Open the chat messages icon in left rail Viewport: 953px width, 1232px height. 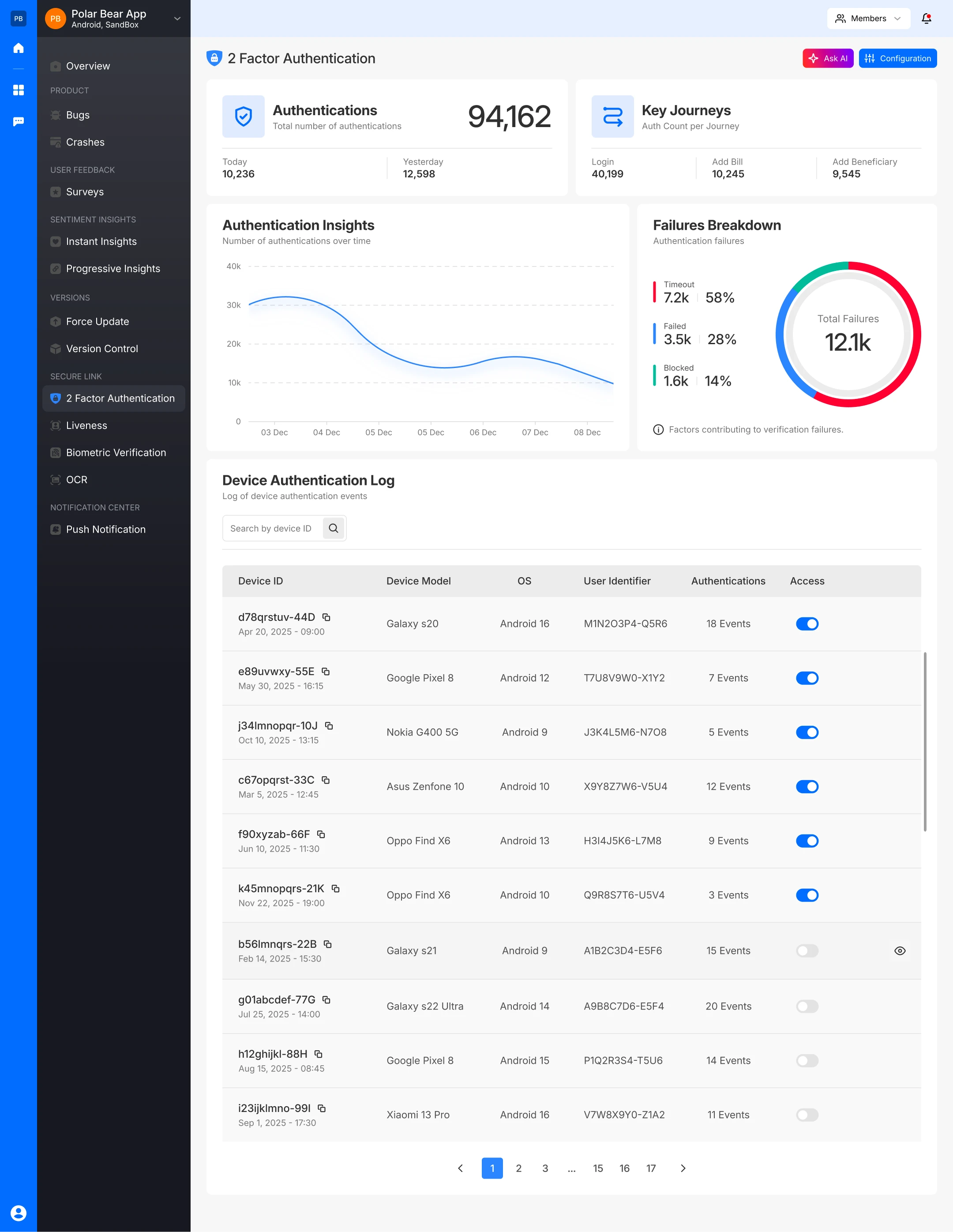point(18,121)
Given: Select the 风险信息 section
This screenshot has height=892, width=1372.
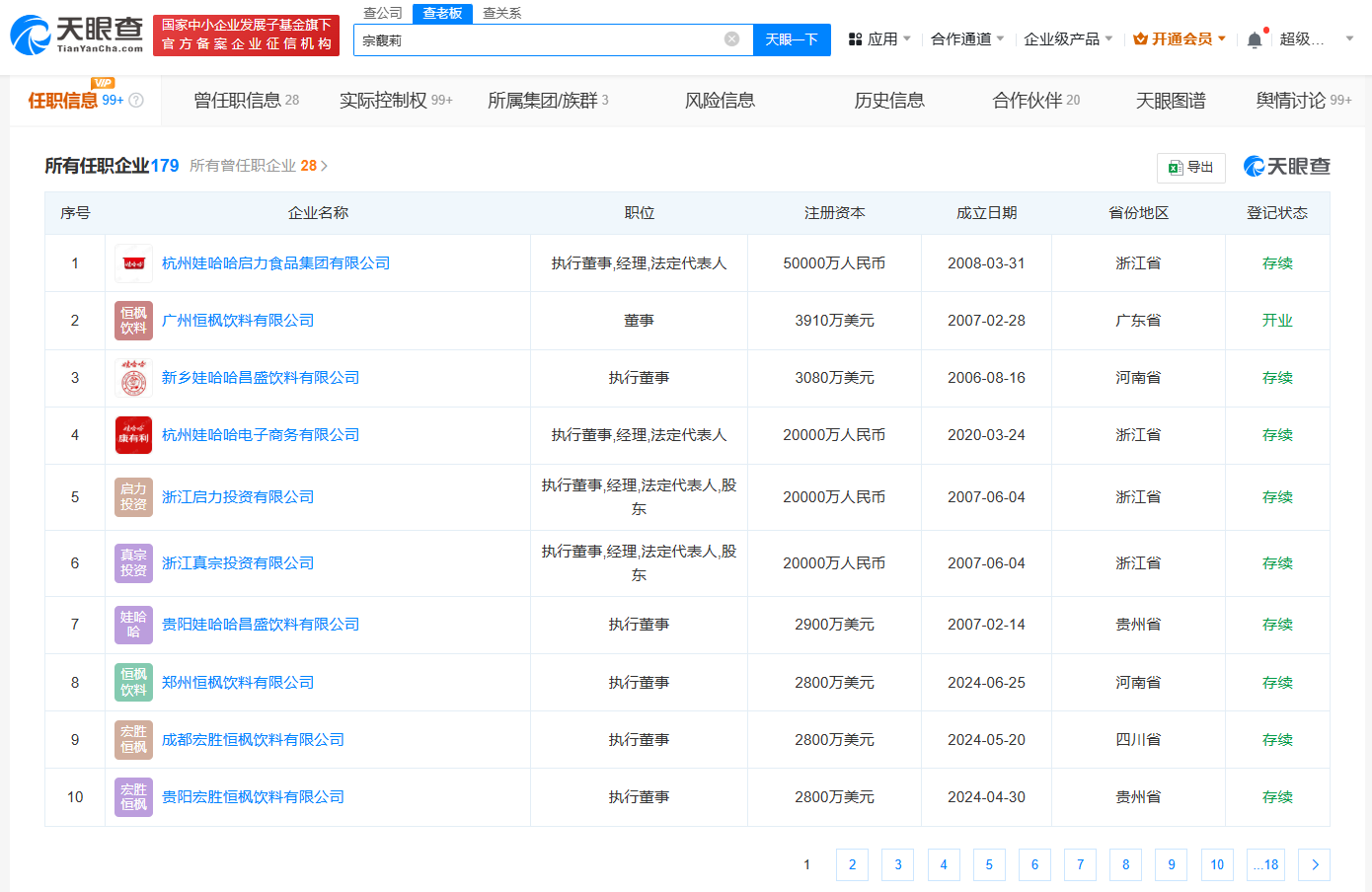Looking at the screenshot, I should click(720, 100).
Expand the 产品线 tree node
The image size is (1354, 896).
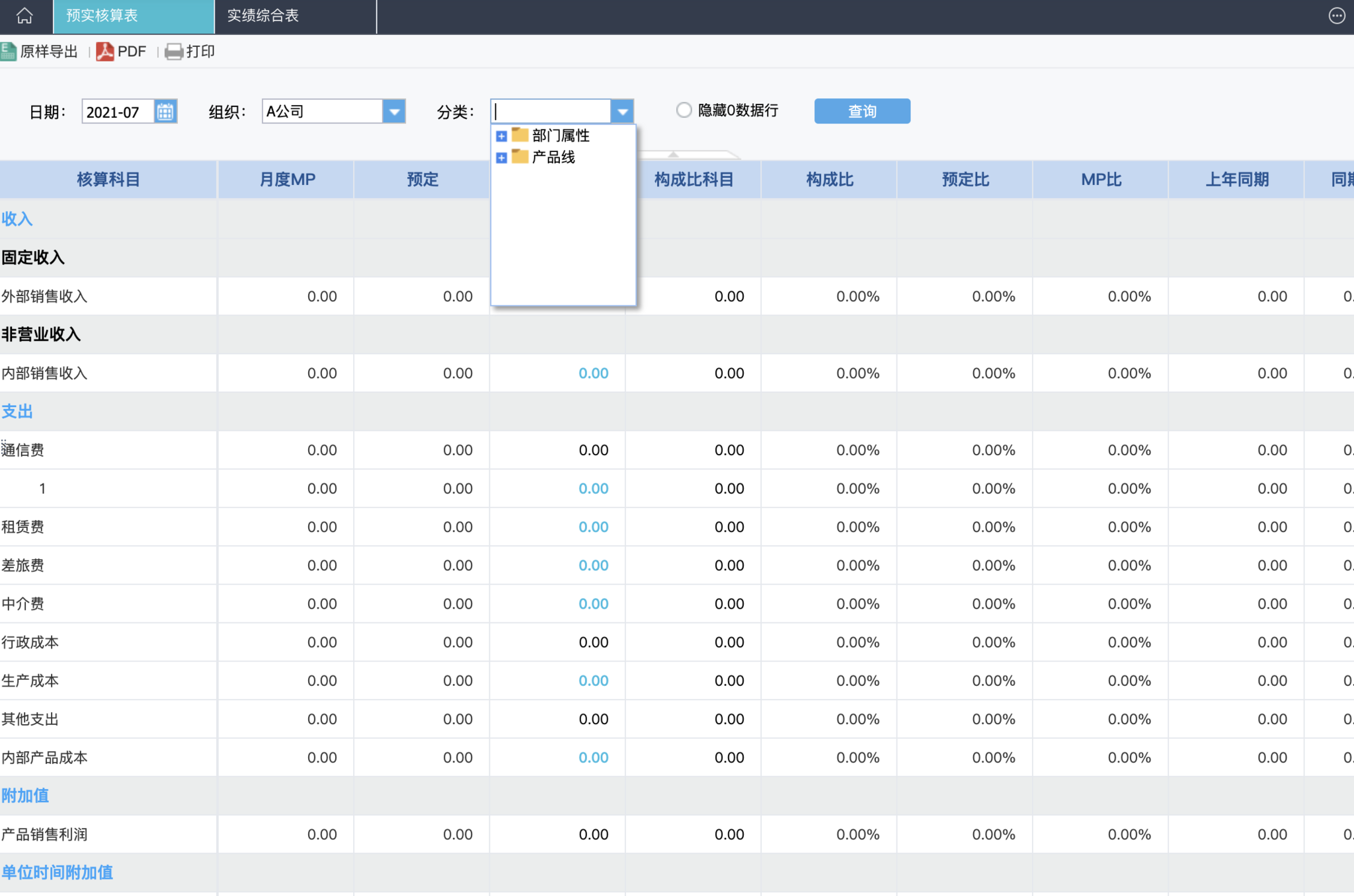click(501, 158)
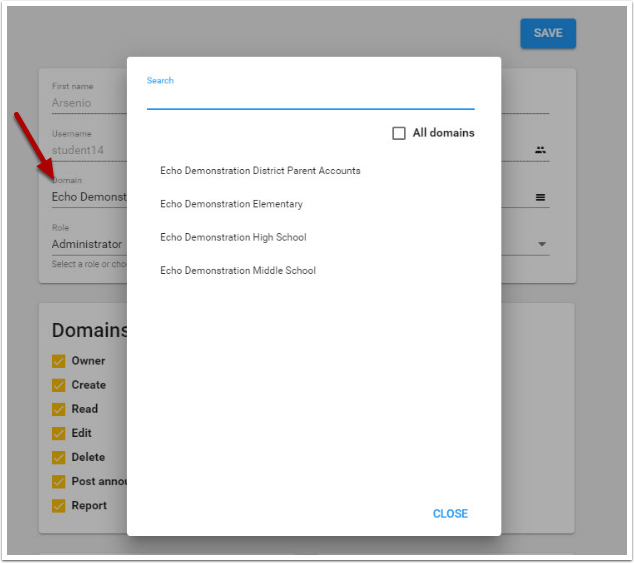Pick Echo Demonstration High School
The width and height of the screenshot is (634, 563).
233,238
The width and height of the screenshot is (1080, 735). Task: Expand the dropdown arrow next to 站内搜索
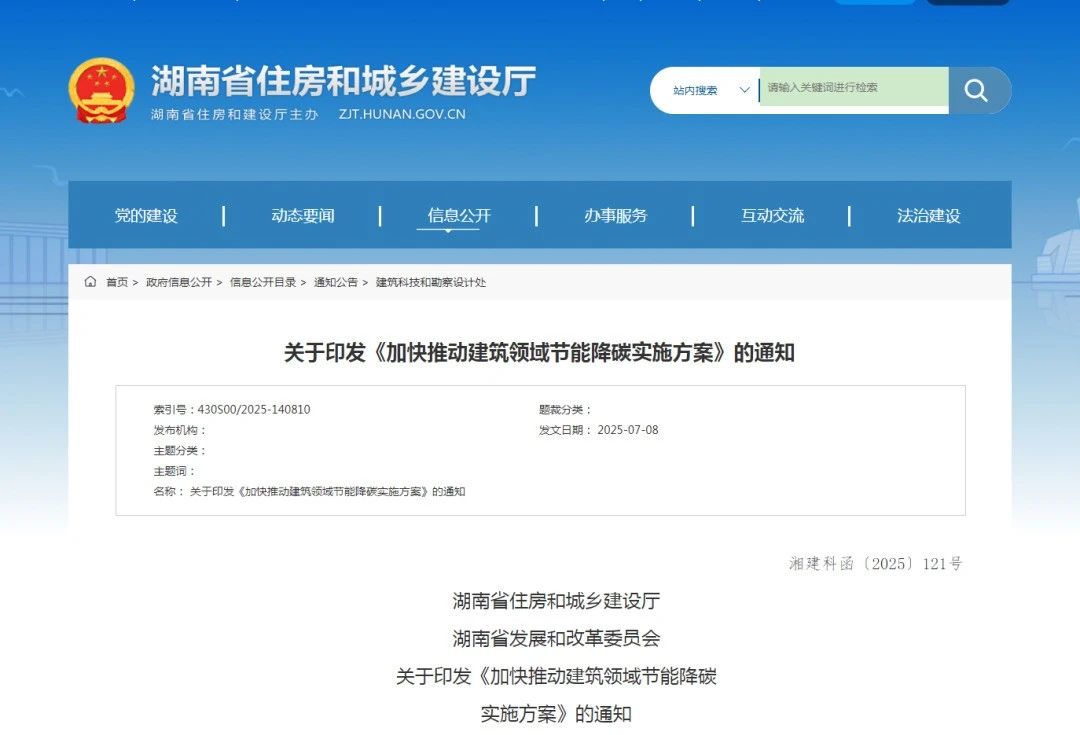744,90
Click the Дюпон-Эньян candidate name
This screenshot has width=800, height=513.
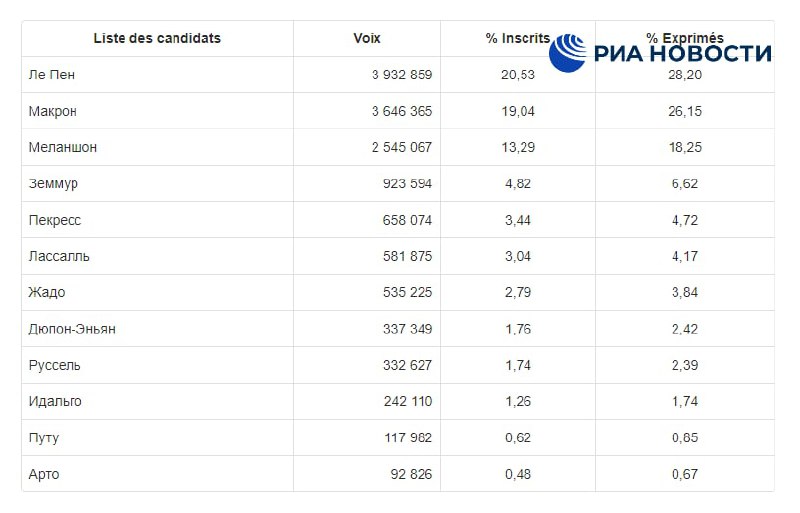(72, 329)
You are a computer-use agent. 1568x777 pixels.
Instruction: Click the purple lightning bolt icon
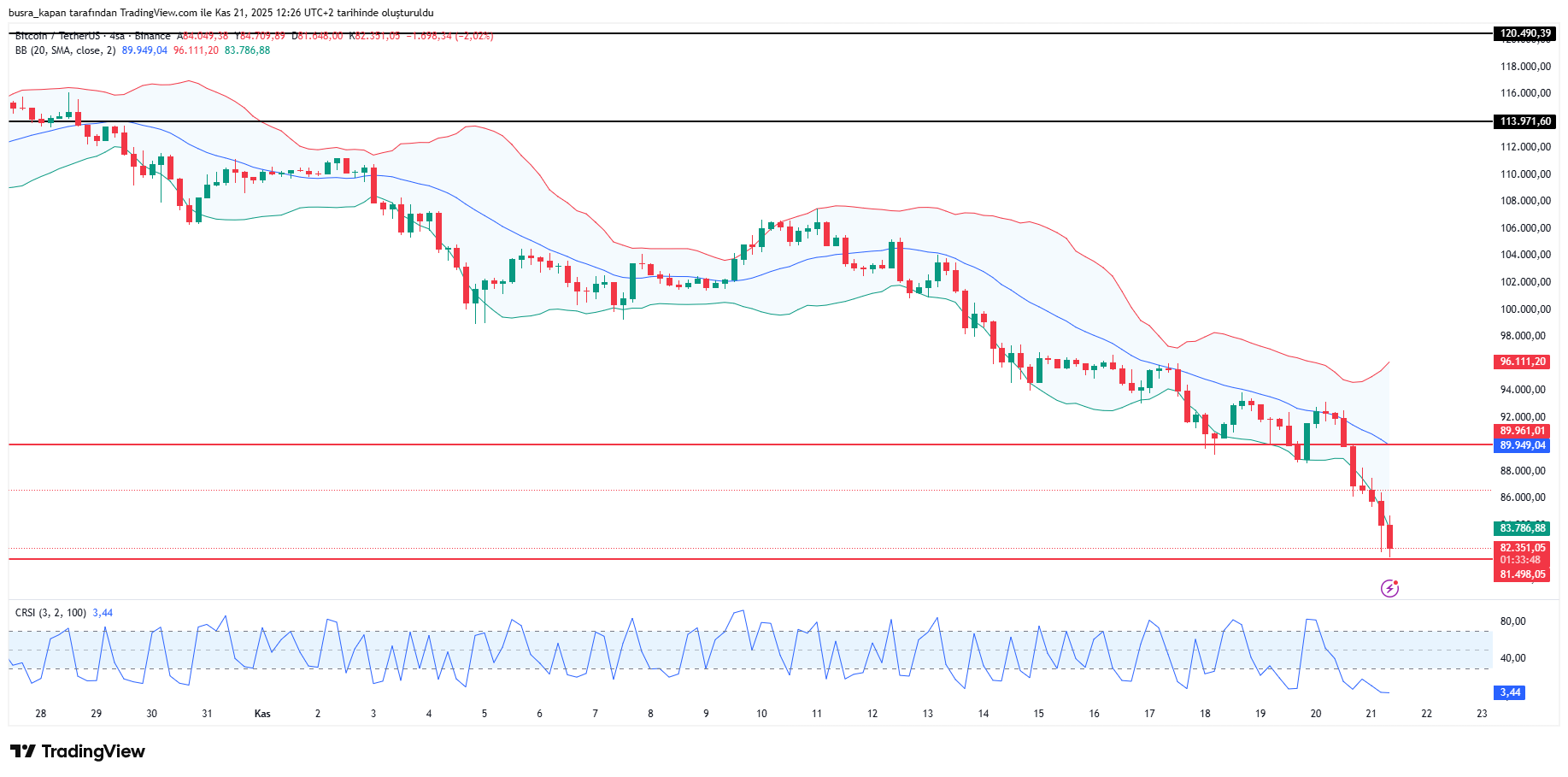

──────────

**WHAT YOU HAVE TO DO:**
Please repeat the part of the items that opens with the line containing "Expand the 产品线 tree node" and runs through the end of the items, leaving the pictures out.

**EXERCISE RESPONSE:**
Expand the 产品线 tree node
The image size is (1354, 896).
click(501, 158)
Pick Echo Demonstration High School
The width and height of the screenshot is (634, 563).
233,238
The width and height of the screenshot is (1080, 735). Task: Expand the dropdown arrow next to 站内搜索
744,90
Click the Дюпон-Эньян candidate name
This screenshot has width=800, height=513.
(72, 329)
You are a computer-use agent. 1568x777 pixels.
Instruction: Click the purple lightning bolt icon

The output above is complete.